Problem description:
Return verbatim the stretch of the listing from the line containing "At what coordinates should I click to accomplish: Click" through the end of the listing, both ends included, and nothing else.

___ Extracted information

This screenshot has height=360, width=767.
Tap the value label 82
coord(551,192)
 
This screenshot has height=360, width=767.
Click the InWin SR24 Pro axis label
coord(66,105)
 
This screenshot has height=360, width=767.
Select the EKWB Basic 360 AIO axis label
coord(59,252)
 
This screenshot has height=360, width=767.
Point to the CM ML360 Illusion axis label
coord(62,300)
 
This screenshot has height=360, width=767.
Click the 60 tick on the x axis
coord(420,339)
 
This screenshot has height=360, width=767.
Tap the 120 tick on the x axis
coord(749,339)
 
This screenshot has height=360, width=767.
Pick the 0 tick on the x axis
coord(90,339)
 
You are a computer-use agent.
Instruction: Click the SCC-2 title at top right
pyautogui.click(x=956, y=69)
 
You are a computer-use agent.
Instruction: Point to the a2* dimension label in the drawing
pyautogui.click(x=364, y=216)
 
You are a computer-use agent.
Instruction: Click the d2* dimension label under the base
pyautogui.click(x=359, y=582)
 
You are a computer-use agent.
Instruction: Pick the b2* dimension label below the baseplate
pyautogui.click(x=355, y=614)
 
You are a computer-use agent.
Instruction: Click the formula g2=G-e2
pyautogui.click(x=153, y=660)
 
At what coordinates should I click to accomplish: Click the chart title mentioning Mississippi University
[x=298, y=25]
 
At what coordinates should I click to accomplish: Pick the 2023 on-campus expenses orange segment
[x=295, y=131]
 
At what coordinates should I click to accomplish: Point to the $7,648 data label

______

Complete answer:
At what coordinates should I click to accomplish: Click the chart title mentioning Mississippi University
[x=298, y=25]
 
At what coordinates should I click to accomplish: Pick the 2023 on-campus expenses orange segment
[x=295, y=131]
 
At what coordinates should I click to accomplish: Point to the $7,648 data label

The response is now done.